• **Assigned task**: What is needed is every line of the data that includes the word "computer". Please copy each one.

Start of Exercise material

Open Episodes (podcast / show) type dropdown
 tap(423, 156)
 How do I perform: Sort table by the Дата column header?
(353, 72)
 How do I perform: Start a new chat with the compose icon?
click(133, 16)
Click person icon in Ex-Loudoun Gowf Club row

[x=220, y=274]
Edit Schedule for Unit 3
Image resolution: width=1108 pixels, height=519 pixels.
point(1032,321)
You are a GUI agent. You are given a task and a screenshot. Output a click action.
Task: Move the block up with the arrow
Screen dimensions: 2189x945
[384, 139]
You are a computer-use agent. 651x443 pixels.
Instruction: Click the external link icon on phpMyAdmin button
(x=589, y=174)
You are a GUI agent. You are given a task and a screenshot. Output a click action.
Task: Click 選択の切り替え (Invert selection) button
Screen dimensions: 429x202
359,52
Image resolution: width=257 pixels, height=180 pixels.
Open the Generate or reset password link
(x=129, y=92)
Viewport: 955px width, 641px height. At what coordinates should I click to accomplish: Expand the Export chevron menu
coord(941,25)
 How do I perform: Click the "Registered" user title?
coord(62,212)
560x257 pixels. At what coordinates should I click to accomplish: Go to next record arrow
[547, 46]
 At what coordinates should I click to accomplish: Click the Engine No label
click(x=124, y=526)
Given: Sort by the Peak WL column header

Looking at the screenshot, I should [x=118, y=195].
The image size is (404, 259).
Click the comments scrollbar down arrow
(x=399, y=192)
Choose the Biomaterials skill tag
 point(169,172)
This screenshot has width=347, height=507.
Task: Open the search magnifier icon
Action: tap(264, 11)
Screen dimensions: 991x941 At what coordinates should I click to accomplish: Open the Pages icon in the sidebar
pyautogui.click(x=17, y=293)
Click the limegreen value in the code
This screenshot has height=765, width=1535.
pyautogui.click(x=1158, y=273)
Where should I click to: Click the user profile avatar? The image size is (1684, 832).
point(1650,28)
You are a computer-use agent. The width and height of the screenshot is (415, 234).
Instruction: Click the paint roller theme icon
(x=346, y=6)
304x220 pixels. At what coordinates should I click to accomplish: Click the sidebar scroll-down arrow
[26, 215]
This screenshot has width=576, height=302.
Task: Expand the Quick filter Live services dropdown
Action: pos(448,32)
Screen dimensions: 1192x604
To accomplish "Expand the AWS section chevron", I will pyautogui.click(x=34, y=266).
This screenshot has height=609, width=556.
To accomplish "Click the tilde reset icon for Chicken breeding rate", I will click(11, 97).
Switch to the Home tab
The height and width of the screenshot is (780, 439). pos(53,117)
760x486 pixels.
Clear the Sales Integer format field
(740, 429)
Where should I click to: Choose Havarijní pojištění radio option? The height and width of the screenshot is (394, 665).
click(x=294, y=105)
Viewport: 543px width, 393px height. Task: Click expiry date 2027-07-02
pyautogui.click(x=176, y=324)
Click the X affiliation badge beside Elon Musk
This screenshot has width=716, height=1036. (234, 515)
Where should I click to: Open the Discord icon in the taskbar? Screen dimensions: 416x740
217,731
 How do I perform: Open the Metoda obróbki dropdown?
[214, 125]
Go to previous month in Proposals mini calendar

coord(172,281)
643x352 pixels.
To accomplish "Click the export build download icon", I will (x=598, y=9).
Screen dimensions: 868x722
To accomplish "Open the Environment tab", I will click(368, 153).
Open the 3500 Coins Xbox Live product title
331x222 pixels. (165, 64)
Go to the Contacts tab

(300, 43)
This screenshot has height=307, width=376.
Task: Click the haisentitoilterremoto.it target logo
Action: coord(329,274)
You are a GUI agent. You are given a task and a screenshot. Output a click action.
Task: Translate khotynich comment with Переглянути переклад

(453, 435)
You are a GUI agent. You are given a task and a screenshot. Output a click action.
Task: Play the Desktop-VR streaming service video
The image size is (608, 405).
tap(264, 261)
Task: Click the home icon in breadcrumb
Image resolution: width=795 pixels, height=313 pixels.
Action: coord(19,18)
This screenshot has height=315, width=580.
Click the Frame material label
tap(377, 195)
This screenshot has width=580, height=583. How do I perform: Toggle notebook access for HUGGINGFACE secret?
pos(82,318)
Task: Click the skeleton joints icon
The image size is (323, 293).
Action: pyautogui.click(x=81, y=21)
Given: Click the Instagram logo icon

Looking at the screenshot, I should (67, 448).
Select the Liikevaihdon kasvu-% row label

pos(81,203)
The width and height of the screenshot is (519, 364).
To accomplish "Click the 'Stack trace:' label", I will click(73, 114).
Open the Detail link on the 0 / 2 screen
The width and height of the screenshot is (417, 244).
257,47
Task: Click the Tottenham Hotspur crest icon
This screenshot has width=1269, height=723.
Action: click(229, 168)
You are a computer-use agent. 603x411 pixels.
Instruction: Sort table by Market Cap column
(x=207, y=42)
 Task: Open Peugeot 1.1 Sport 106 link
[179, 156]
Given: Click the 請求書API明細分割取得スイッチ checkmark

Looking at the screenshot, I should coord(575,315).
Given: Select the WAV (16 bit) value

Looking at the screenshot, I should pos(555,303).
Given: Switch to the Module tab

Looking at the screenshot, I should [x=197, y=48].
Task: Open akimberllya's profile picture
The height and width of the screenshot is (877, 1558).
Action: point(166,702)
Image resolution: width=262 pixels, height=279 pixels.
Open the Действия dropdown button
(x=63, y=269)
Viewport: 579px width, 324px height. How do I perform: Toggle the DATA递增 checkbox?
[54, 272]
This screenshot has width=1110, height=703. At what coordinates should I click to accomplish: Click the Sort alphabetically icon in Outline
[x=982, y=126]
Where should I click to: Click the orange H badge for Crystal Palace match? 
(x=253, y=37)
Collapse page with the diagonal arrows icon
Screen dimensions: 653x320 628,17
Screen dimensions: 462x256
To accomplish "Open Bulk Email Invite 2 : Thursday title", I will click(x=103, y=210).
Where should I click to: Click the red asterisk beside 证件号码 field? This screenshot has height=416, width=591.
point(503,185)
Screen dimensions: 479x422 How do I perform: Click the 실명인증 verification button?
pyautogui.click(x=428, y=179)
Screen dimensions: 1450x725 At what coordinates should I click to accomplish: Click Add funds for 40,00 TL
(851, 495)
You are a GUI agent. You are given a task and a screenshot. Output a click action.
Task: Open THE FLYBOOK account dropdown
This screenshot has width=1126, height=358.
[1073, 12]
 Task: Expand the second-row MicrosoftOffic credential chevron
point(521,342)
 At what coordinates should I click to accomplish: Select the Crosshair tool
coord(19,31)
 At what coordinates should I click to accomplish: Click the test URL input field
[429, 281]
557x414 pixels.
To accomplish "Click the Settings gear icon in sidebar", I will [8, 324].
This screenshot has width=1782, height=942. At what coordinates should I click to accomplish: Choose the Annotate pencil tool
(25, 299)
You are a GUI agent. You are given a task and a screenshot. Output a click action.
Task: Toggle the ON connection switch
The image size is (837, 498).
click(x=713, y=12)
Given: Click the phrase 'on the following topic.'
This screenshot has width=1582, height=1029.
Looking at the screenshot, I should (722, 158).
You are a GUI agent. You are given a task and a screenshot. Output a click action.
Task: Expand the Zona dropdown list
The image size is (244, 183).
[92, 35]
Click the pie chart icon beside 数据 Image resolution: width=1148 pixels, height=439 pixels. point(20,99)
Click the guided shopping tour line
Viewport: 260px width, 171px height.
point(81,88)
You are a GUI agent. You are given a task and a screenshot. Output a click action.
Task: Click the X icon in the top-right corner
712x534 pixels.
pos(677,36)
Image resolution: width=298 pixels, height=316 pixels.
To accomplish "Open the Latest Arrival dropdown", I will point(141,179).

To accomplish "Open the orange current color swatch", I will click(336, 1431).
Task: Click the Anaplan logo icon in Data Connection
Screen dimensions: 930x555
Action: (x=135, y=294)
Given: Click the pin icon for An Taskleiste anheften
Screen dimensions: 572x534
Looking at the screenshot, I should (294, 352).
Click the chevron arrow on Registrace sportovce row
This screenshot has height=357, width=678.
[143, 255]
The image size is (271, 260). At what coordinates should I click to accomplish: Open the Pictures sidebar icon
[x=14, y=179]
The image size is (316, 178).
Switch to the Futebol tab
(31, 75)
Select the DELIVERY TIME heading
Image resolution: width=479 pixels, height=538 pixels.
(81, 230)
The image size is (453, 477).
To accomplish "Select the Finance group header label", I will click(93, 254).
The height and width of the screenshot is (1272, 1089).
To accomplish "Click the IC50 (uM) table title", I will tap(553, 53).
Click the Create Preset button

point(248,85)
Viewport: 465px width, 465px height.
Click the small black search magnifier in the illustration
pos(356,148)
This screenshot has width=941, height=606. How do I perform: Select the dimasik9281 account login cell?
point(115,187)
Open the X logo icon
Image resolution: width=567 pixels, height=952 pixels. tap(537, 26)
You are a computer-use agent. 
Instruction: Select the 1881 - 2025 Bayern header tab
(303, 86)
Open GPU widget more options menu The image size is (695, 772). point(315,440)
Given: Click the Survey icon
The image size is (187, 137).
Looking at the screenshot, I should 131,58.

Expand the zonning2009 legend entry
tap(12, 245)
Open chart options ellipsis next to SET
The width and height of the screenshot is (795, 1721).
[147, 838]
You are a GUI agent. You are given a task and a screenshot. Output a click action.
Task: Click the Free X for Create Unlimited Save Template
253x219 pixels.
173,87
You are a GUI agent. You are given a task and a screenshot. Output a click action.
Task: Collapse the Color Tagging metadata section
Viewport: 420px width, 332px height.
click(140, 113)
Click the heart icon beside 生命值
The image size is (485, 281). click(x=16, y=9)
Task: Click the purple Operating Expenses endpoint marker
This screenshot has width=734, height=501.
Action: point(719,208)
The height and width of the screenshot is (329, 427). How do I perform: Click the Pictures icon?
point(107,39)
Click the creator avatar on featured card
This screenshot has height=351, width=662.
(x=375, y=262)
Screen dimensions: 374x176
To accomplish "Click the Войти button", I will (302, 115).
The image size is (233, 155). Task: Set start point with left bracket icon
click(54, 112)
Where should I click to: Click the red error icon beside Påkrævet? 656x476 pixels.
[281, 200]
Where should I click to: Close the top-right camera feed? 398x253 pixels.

End of Exercise material

• **Answer to this exercise**:
You are a computer-use agent. 651x443 pixels.
You are a computer-use agent. The width and height of the screenshot is (415, 234).
You are a computer-use agent. 603x411 pixels.
You are a computer-use agent. 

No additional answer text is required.